[SUPPLIED DATA Boundary: Start]

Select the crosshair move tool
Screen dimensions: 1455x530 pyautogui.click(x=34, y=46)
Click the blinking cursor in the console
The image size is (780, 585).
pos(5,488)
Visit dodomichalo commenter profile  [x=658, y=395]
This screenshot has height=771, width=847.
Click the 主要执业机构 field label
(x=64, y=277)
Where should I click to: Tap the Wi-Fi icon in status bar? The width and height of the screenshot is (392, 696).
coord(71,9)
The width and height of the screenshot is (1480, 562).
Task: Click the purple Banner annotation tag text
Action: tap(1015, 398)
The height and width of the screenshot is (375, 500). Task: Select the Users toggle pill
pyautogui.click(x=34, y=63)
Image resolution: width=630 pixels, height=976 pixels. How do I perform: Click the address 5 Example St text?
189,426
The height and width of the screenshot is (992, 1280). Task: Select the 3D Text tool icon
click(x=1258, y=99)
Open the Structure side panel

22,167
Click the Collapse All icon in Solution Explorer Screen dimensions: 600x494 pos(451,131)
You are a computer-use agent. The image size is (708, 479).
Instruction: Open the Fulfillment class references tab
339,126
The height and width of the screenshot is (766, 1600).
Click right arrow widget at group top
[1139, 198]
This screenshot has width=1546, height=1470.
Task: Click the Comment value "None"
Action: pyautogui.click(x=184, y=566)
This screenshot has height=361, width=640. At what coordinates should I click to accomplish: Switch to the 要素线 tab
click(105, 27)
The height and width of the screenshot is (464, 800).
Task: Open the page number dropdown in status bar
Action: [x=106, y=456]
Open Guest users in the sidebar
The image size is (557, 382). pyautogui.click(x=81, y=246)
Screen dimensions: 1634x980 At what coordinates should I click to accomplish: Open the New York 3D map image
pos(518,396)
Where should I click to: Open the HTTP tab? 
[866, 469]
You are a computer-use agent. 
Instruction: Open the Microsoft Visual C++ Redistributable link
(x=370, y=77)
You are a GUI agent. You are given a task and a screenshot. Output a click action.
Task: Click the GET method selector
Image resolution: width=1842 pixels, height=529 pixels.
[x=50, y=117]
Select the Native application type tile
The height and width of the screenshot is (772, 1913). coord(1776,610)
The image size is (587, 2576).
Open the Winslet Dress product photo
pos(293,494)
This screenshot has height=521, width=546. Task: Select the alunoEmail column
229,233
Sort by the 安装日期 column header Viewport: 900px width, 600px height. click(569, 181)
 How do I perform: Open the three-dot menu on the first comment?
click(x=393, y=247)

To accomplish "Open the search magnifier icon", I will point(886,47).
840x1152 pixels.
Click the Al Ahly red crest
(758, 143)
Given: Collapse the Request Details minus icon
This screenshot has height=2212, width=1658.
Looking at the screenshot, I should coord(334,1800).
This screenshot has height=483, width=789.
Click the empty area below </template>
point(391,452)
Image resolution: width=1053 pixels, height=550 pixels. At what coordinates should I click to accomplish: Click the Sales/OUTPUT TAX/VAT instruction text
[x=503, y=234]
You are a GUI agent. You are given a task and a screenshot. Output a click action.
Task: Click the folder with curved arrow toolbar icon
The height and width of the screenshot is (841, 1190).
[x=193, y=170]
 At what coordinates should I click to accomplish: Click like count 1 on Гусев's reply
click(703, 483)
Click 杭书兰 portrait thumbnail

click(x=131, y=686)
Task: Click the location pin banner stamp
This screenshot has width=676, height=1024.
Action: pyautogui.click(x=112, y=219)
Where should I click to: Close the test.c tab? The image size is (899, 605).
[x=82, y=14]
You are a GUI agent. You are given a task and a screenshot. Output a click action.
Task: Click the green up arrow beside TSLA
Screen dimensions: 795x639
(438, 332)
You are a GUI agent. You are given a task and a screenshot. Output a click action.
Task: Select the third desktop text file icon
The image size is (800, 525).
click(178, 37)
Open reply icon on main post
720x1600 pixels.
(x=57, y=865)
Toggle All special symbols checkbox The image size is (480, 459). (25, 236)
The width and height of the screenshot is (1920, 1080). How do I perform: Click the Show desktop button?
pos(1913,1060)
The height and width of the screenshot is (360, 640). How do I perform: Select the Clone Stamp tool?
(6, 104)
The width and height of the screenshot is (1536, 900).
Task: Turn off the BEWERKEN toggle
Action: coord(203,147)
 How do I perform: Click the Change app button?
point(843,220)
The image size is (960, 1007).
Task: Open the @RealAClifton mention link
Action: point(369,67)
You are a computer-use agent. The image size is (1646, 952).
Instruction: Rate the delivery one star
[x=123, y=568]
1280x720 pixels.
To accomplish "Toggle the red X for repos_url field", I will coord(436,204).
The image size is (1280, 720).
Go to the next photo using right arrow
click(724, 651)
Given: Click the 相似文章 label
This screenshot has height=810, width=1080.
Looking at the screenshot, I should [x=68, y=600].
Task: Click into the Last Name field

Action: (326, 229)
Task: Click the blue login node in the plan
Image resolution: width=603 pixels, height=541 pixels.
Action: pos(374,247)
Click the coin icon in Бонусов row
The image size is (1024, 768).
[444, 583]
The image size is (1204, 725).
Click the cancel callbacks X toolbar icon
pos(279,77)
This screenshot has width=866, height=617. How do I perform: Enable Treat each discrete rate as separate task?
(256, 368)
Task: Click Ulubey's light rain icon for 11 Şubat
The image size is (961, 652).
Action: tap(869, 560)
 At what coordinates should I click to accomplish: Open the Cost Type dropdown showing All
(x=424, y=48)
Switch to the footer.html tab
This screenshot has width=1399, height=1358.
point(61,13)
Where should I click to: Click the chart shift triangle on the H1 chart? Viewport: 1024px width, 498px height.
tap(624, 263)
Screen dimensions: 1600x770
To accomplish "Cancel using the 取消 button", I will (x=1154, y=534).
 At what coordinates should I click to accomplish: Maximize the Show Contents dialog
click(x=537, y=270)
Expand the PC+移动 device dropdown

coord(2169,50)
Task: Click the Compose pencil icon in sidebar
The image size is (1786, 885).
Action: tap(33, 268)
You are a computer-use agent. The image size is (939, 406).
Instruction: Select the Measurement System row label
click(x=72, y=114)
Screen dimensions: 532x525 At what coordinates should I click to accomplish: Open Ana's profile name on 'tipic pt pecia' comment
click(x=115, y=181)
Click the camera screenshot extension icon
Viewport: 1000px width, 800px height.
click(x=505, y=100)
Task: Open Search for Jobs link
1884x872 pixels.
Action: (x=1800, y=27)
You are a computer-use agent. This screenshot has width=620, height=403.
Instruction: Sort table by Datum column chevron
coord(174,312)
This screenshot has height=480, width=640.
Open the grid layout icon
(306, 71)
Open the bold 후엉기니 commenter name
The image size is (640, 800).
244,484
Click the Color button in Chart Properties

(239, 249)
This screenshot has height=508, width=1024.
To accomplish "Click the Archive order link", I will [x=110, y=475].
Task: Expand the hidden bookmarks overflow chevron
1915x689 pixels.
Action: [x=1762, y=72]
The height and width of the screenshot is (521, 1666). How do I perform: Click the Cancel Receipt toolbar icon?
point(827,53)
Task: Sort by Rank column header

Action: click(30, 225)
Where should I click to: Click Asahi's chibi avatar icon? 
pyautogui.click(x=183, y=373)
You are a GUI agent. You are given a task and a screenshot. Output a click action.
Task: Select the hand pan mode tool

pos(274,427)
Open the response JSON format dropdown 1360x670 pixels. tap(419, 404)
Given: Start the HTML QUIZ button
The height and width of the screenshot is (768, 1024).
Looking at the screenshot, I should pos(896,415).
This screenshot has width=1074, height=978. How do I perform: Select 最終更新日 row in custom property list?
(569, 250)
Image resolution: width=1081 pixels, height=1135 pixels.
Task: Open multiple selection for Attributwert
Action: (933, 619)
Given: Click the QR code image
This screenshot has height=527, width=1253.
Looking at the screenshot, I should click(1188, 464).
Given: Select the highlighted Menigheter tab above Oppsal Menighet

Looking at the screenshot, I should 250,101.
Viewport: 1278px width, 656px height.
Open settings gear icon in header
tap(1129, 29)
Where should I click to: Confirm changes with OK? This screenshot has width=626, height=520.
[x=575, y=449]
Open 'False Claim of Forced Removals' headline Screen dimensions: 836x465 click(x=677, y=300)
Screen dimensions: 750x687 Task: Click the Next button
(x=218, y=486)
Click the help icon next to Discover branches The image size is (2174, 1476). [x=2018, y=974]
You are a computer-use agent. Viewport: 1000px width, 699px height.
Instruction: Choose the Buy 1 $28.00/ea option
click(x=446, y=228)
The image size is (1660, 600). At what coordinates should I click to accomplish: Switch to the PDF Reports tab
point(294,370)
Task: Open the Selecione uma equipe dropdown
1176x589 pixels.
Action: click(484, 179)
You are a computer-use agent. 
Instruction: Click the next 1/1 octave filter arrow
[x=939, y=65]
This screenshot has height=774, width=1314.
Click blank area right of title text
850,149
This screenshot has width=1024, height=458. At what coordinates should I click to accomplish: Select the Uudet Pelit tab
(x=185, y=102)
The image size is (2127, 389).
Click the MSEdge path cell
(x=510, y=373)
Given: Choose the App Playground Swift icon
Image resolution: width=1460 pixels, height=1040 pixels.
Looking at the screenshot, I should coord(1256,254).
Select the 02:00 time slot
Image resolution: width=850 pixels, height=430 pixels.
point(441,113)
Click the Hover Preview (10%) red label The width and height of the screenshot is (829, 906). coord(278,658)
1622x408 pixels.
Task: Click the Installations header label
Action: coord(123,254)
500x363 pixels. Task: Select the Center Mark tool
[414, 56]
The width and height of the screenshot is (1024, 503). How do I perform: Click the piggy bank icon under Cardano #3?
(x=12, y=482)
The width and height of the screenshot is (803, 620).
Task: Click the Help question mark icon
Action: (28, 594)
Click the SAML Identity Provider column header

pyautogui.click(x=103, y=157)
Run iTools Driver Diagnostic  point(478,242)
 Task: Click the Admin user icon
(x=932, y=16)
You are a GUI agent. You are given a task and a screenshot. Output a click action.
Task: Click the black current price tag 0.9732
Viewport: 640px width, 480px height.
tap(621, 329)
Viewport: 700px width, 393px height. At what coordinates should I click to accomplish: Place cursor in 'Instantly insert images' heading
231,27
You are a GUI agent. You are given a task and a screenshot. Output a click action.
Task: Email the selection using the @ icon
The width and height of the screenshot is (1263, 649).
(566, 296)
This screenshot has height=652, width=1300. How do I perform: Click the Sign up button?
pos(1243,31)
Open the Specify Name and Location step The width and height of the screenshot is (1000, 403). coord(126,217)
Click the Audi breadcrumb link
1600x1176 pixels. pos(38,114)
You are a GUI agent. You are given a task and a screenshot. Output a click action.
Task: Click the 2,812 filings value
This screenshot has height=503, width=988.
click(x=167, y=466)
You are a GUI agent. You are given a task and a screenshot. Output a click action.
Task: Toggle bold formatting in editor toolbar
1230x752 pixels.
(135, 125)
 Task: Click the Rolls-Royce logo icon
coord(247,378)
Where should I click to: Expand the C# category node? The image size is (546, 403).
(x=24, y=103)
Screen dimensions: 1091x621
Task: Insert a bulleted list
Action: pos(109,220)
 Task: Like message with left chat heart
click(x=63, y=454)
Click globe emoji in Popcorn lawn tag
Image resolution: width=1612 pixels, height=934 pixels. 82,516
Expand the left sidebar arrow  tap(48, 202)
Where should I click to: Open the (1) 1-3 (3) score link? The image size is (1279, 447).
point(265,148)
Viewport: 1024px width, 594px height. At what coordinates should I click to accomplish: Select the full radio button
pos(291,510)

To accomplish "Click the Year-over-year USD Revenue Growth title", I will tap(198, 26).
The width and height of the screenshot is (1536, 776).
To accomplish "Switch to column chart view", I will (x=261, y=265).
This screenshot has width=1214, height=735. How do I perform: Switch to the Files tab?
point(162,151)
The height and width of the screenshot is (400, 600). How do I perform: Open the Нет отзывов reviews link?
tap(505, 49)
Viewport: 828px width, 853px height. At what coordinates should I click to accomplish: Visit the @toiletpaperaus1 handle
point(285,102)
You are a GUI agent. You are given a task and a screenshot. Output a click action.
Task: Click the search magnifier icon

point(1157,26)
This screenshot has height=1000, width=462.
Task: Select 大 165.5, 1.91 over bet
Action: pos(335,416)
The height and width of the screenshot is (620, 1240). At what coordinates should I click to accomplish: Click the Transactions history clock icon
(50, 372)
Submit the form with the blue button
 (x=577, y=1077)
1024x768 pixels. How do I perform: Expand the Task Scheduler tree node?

[SUPPLIED DATA Boundary: End]

Word search in the records above: please count the lines holding "Collapse" and state the count alone.

### TASK OUTPUT
2